The claimant was awarded £26,616.05 in compensation following the findings of the tribunal which showed that she had been unlawfully discriminated against on the grounds of ‘perceived disability.’

On challenging the decision, Norfolk Constabulary was told that the Employment Tribunal agreed with the previous judgement which was that they had been wrong to reject the application for transfer because they felt she would not be able to perform her duties in the future.

Both decisions were upheld by the Court of Appeal. The judgement stated that there had been no evidence of front-line police officers needing particularly acute hearing.

When making the decision Lord Justice Nicholas Underhill stated that there would be occasions in the course of duty when it would be important that a police office be able to listen carefully to different sounds, but that was characteristic of many similar situations both at work and outside it.

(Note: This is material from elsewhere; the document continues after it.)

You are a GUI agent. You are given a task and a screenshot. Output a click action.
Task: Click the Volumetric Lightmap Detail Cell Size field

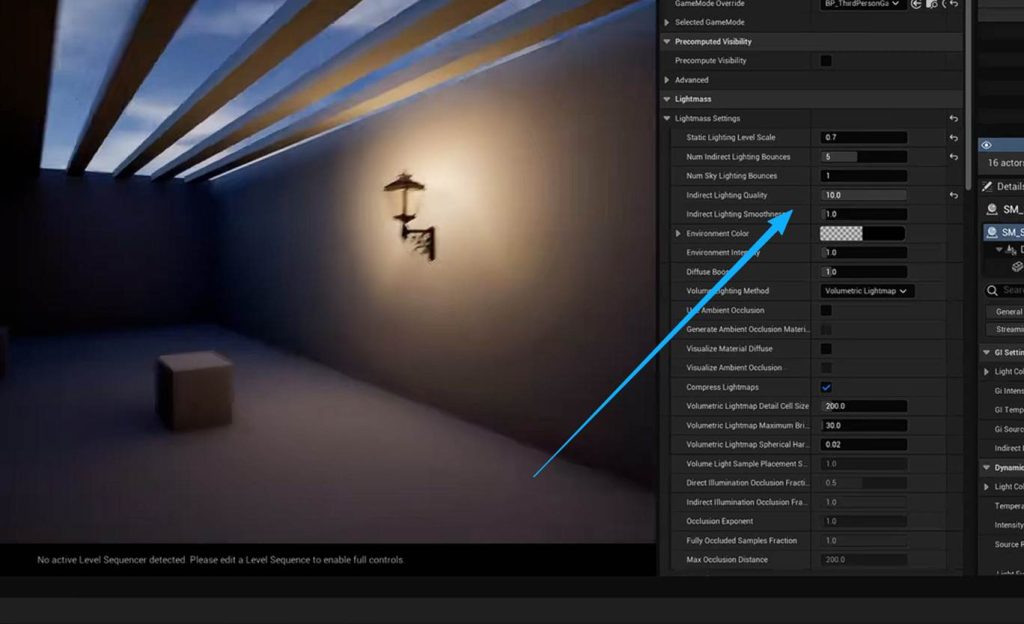863,406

Lord Justice Nigel Davis agreed saying that it was not lawful to deny Ms Coffey a position at Norfolk Constabulary because she had carried out her daily duties without any problems at Wiltshire.

The front-line role which Ms Coffey had carried out at Wiltshire was no different to the job she had applied for at Norfolk Constabulary. Saying they were different was rejected outright by the tribunal. The claimant had carried out her duties in Wiltshire very satisfactorily and there was no reason to think she would do anything differently in Norfolk.

In addition to that the person who had interviewed Ms Coffey had not considered the Home Office standards and guidance for employment.

Ms Coffey has remained with the Wiltshire Constabulary.